Material for this exercise:
-*-*-
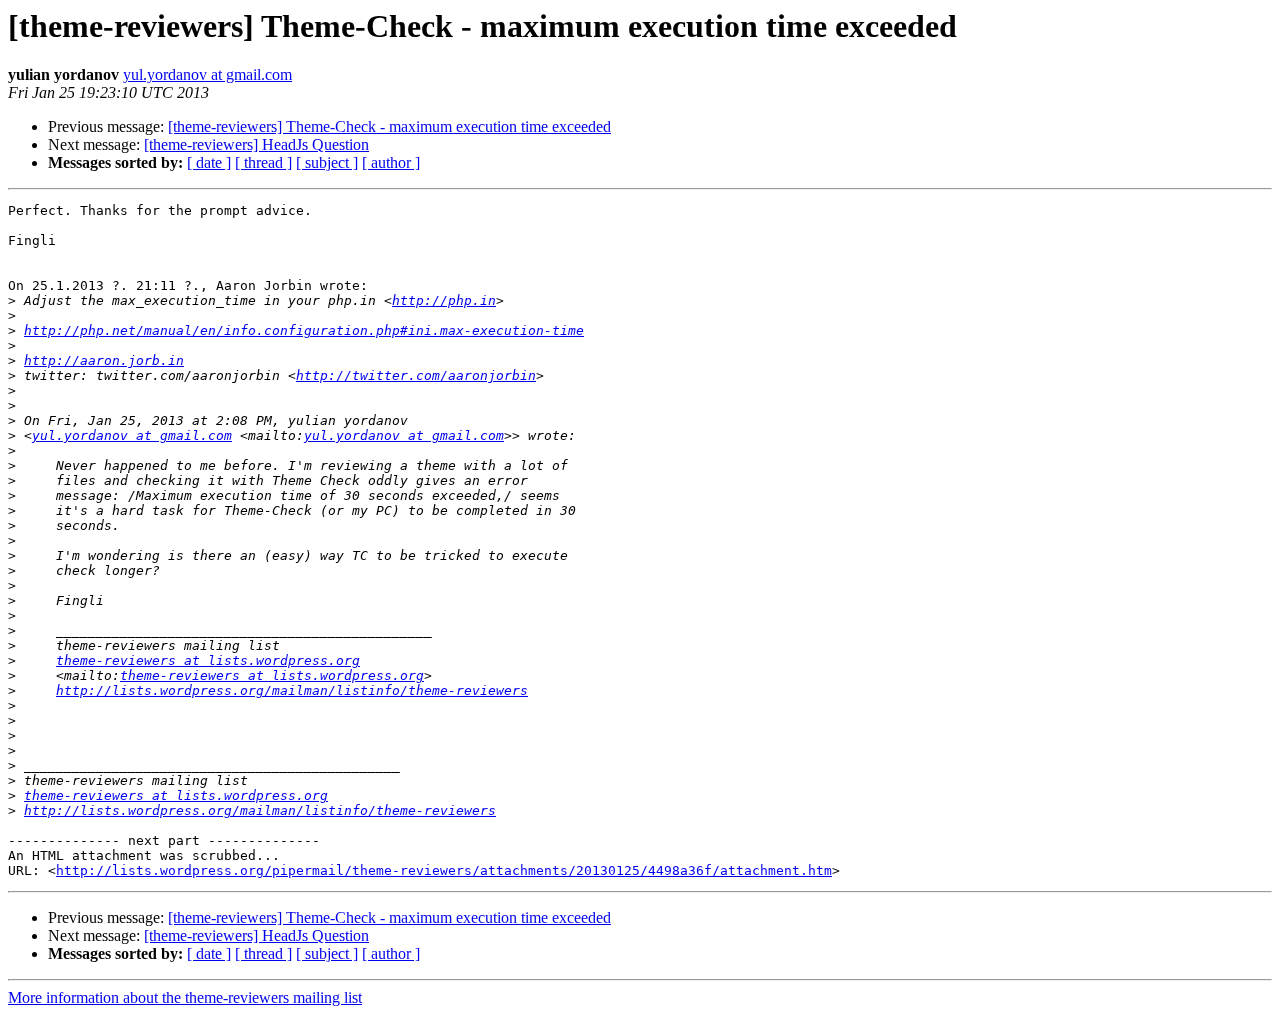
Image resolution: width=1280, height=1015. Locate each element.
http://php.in (444, 300)
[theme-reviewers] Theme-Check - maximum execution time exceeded (389, 126)
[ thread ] (263, 162)
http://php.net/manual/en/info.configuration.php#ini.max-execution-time (304, 330)
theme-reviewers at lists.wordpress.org (208, 660)
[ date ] (209, 162)
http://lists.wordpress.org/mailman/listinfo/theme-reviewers (292, 690)
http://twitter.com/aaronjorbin (416, 375)
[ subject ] (327, 162)
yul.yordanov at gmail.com (207, 74)
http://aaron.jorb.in (104, 360)
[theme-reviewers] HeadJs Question (256, 144)
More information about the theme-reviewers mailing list (185, 997)
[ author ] (391, 162)
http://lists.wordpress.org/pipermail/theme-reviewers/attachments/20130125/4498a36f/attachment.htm (444, 870)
-*-*-
Task description: Give the data again exactly. Keep the images out.

Task solution:
Image resolution: width=1280, height=1015. Locate each element.
http://php.in (444, 300)
[theme-reviewers] Theme-Check - maximum execution time exceeded (389, 126)
[ thread ] (263, 162)
http://php.net/manual/en/info.configuration.php#ini.max-execution-time (304, 330)
theme-reviewers at lists.wordpress.org (208, 660)
[ date ] (209, 162)
http://lists.wordpress.org/mailman/listinfo/theme-reviewers (292, 690)
http://twitter.com/aaronjorbin (416, 375)
[ subject ] (327, 162)
yul.yordanov at gmail.com (207, 74)
http://aaron.jorb.in (104, 360)
[theme-reviewers] HeadJs Question (256, 144)
More information about the theme-reviewers mailing list (185, 997)
[ author ] (391, 162)
http://lists.wordpress.org/pipermail/theme-reviewers/attachments/20130125/4498a36f/attachment.htm (444, 870)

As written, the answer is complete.